Ella miró a nuestra posadera con los ojos bien abiertos y expresión compungida. Volví a observar a la dueña de la posada con más detenimiento. Aunque a primera vista no parecía guardar ningún parecido con la madre de Justine, aquel tonillo de voz brusco y cortante, y el desdén con que respondió a mi pregunta fueron suficientes para alterar los nervios de mi compañera. Iba a tener que hacer todo lo posible por evitar que interactuara con ella. Con suerte, solo tendríamos necesidad de recurrir a esta harpía de tez cerosa por esta noche.

–¡Estoy tan contenta de haberla encontrado! –repetí, sonriendo, mientras pasaba junto a nosotras rezongando y se dirigía a un estrecho tramo de escaleras. Luego me volteé y le guiñé el ojo a Justine por encima del hombro. Me miró con una sonrisa débil, frunciendo su bonito rostro por el esfuerzo de simular.

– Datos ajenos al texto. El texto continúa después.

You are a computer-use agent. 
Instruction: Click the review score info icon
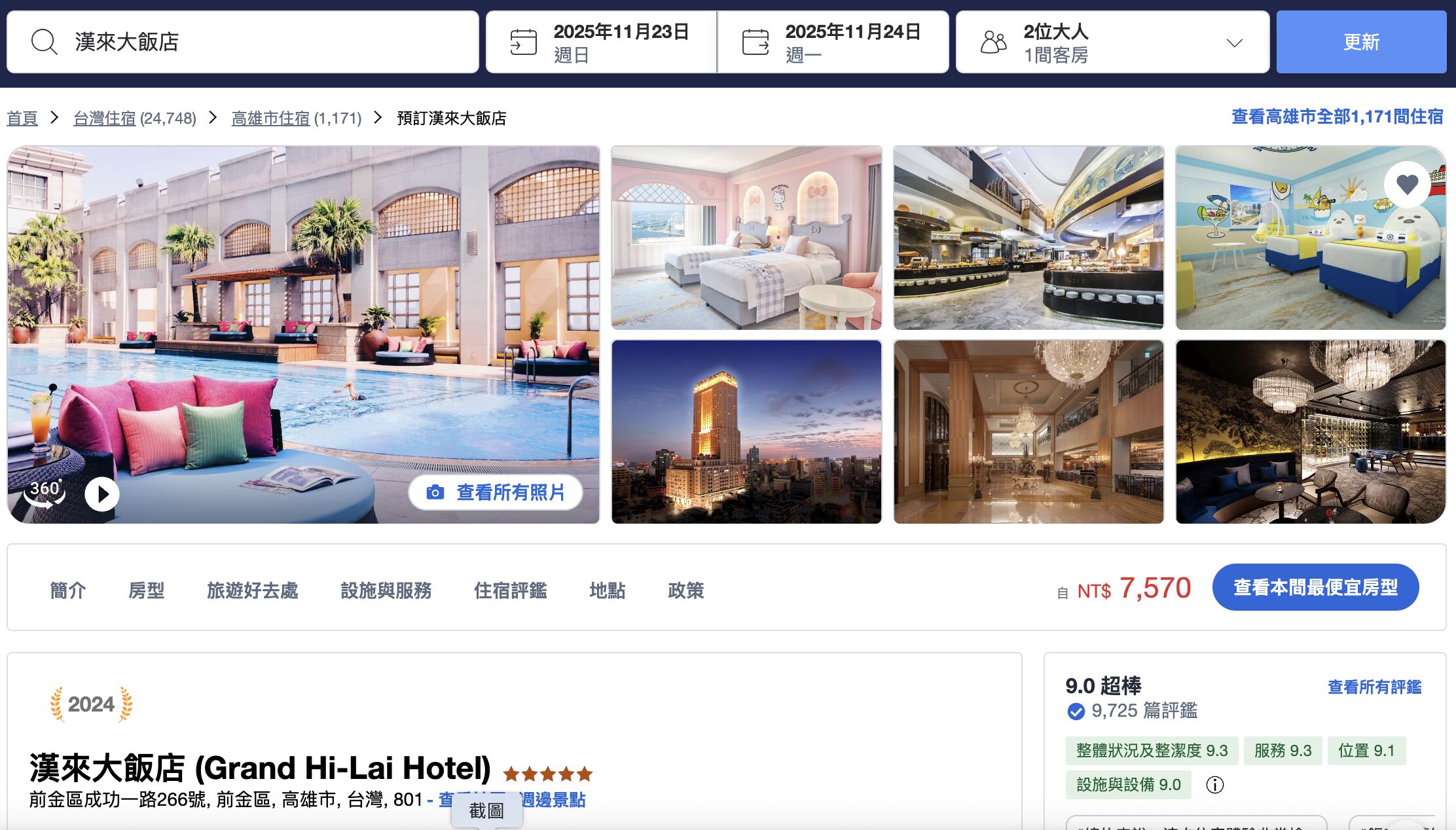[1214, 784]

–Pueden llamarme Frau Gottschalk. El reglamento del albergue es el siguiente: ningún caballero puede pasar por la puerta bajo ningún concepto. Jamás. El desayuno es a las siete en punto, y no se le servirá a nadie después. Deben estar siempre presentables cuando se encuentren en los espacios comunes de la casa.

–¿Hay muchos otros huéspedes? –pregunté, arrastrando nuestro enorme baúl más allá de un rincón con empapelado ajado.

–No, nadie. Si me permiten continuar: los espacios comunes están destinados a actividades silenciosas durante la tarde, como el bordado.

–¿O la lectura? –preguntó Justine esperanzada, pronunciando el alemán con dificultad. Sabía lo mucho que me gustaba leer, por supuesto que pensaría primero en mí.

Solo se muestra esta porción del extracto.